YOUR TASK —
Answer these from the rose-pruning text below, one per line:
(a) What does scraping away the packed earth make easier?
(b) When does the writer want to stand at the foot of the cross in full bloom?
(c) How many days does the writer's commitment cover?

DOCUMENT TEXT —
BEGIN

I realize my bushes would have leafed out and bloomed without the pruning.  But to get full and abundant production it’s always better to cut out the dead wood, cut back the spindly spring growth, and let the bush pour all of its energy into new growth.  My bushes could have survived among the weeds but again, if I want all 100% of the nutrients I provide throughout the growing season to benefit the roses, I need to get rid of the things that might suck some of that away.  And while loosening the soil might not be absolutely essential, scraping away the packed earth on top just makes it so much easier for the water to reach the roots of my roses.

The parallel was obvious.  I want to stand at the foot of the cross in full bloom next Sunday.  I want my heart open to the amazing message of the resurrection.  I want everything Christ has for me to go to the very root of my being and nurture growth.  I want the dry covering of dead left by chill winds and winter storms to be cleared away.  I realize to accomplish this I have some forgiving to do, some outreach to happen, some ingesting of God’s word to take place, and some letting go of old wounds to occur.

My commitment for the next seven days:

  • Wash my soul while getting my knees dirty in a renewed emphasis on prayer. 
  • Make a serious effort to experience in a small way what Christ felt on the cross when He generously forgave those who had hurt Him.

END

DATA BELOW —
BEGIN

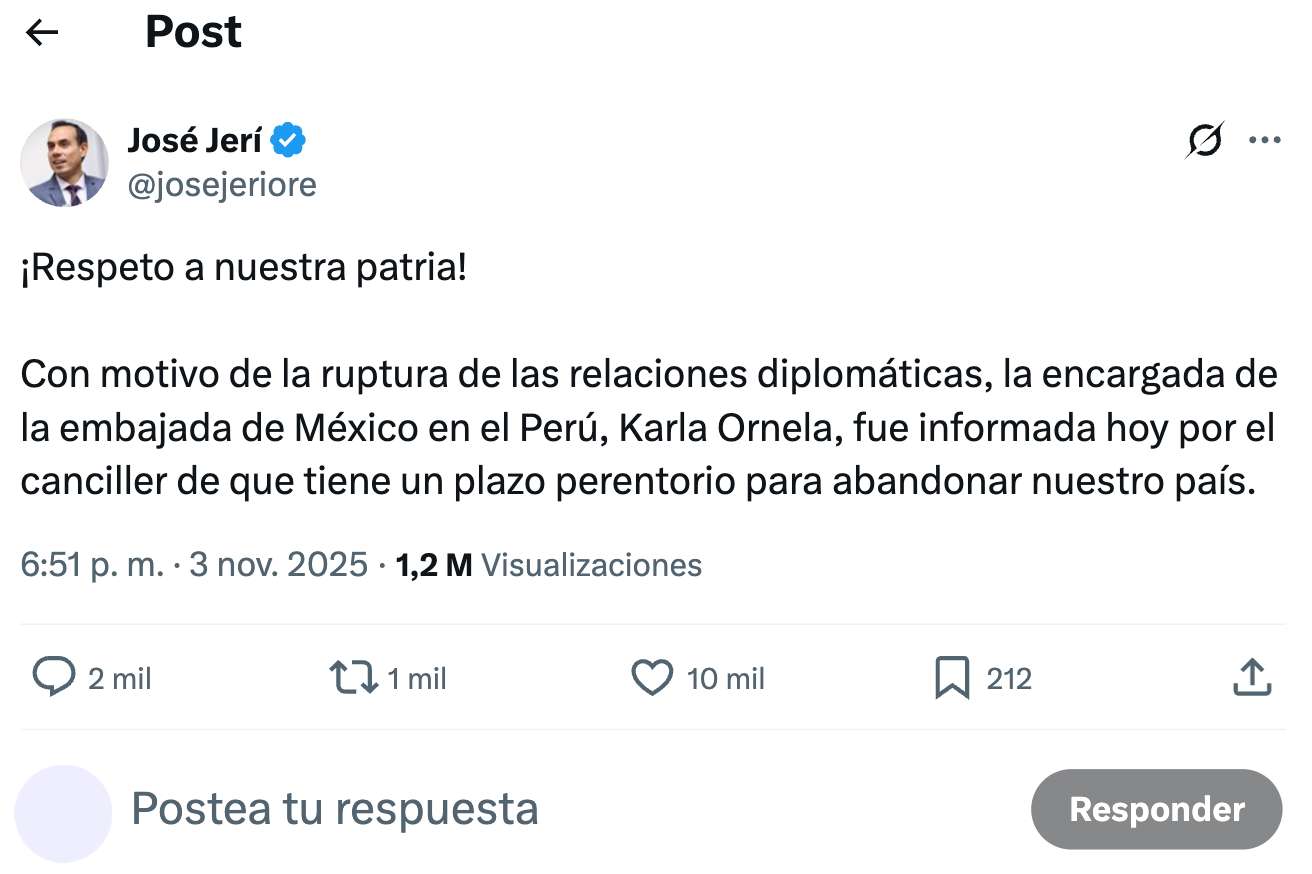Screen dimensions: 1312x874
Task: Open the Post tab header
Action: pos(193,32)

END

ANSWER AREA —
(a) It makes it easier for the water to reach the roots of the roses.
(b) Next Sunday.
(c) Seven days.